I have read Path Between the Seas and a number of other books about life and the wonders of Panama including a recent one called Banana People which I truly loved. I think that Goliath will be my next read. These books are especially interesting as they speak of parts of the country I live in and the past lives of people who shaped this wonderful country of Panama.
Here is an intro…“Roosevelt’s international board of engineers set the stage for Sibert’s travail when the majority report recommended a sea level canal, citing the dam planned for Gatun as a major reason for avoiding dams and locks with a sea level approach,” Robert W. Dickey explains in “Friction and Fun in Panama,” the 13th chapter in “Goliath of Panama: The Life of Soldier and Canal Builder William Luther Sibert,” his compelling new portrait of a farm boy from Alabama with a gift for mathematics who helped change the world’s geopolitical landscape.

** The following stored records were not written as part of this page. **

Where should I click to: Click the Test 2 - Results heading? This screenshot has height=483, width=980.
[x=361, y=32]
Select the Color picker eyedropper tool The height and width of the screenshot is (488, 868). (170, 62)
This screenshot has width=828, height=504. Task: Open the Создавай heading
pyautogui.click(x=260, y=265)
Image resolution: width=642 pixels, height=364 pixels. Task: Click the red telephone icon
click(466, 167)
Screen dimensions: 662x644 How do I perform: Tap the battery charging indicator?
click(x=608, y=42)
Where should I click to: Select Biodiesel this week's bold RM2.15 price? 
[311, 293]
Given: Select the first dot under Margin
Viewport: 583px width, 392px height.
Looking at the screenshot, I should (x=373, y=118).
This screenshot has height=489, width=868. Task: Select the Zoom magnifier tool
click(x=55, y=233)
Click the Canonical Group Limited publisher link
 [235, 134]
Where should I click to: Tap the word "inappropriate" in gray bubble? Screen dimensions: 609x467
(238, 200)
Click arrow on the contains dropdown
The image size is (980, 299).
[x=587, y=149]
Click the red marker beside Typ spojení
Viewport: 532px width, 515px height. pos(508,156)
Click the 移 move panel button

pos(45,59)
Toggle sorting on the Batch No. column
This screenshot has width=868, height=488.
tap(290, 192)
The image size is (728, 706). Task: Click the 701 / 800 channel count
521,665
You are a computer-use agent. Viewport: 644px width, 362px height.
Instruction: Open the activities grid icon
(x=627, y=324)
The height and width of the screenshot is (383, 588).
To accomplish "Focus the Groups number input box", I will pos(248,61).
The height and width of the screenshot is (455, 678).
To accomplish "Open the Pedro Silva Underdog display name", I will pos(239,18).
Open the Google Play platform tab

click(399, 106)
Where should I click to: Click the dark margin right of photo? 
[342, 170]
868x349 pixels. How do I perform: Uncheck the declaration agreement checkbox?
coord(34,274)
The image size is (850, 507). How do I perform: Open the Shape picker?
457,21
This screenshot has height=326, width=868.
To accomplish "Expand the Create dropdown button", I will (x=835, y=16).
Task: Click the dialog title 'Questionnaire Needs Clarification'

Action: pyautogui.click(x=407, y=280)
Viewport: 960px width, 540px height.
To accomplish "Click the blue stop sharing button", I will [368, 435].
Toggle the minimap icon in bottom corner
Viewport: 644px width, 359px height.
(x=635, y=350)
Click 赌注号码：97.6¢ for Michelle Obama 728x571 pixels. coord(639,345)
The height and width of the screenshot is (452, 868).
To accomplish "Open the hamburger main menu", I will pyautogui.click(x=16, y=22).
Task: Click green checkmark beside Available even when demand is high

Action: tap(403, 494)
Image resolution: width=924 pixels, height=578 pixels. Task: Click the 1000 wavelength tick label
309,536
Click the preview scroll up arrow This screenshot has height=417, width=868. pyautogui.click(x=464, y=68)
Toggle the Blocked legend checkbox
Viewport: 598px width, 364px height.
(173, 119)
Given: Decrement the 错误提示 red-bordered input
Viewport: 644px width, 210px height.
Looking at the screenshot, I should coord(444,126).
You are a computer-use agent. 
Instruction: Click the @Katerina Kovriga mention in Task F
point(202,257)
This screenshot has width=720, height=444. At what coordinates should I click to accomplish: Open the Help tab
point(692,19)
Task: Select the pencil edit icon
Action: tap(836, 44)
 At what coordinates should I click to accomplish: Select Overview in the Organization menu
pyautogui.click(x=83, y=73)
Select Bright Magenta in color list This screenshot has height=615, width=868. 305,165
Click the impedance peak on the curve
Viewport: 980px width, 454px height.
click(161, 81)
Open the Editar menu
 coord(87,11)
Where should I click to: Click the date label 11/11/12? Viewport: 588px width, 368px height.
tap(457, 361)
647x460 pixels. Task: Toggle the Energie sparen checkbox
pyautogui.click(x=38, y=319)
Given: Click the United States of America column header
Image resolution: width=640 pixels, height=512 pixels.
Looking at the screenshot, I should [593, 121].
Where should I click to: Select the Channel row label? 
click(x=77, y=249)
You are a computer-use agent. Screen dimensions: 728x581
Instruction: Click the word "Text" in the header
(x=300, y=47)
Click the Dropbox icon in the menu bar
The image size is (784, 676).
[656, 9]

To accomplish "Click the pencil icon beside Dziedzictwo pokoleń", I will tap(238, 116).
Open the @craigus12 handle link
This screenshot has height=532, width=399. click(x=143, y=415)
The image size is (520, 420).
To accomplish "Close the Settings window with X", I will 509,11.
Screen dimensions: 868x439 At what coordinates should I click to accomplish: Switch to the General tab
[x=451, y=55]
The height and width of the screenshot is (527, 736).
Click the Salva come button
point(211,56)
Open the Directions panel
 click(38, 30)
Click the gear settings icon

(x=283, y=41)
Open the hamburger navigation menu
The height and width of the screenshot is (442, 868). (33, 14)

“President Roosevelt, of course, rejected the report and ramrodded through Congress a slack water navigation plan – a system born of dams and operated by locks, as recommended by the panel’s minority,” Dickey continues. “After appointment to the Isthmian Canal Commission, Sibert studied the alternatives in detail and found himself in full agreement with the locks and dams concept. He welcomed the opportunity to participate in building the world’s greatest slack water navigating system. He knew it would work as it had worked on the Green and Barren Rivers back in Kentucky, only exponentially bigger and more complicated.”
“Goliath of Panama: The Life of Soldier and Canal Builder William Luther Sibert,” by Robert W. Dickey. Morley, Mo.: Acclaim Press, 2015. 384 pages, $26.95.